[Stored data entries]

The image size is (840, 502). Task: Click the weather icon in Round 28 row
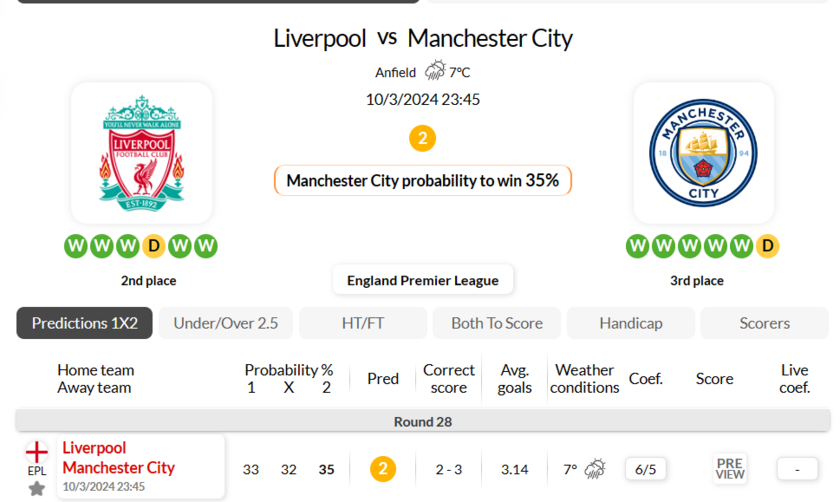point(595,469)
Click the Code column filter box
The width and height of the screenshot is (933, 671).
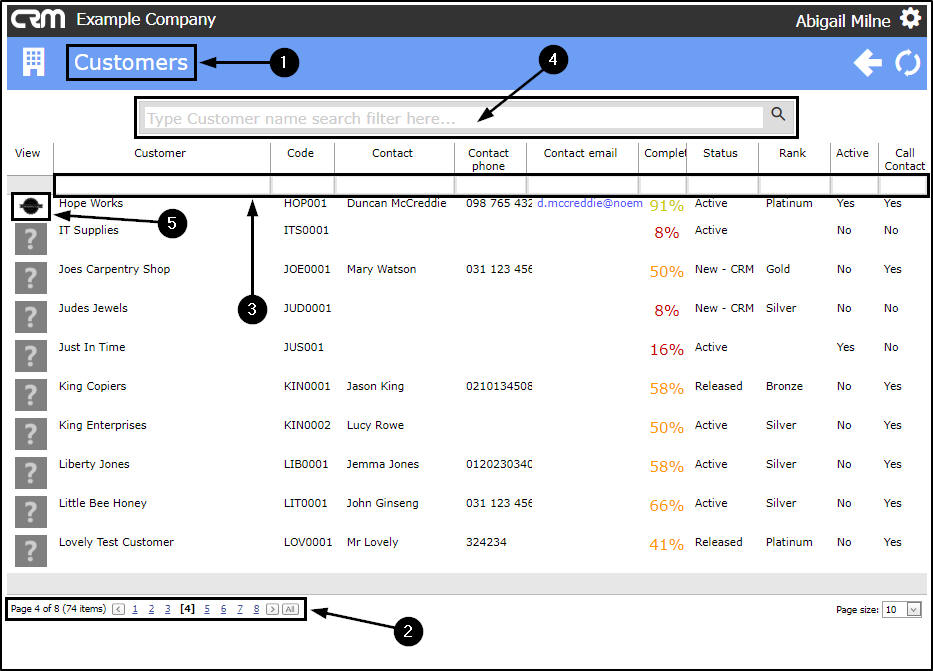302,186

Exercise description: Please print each of the records word for word, keeping the pictures out.

Solution to this problem:
The image size is (840, 502). Task: Click the weather icon in Round 28 row
point(595,469)
Click the Code column filter box
The width and height of the screenshot is (933, 671).
302,186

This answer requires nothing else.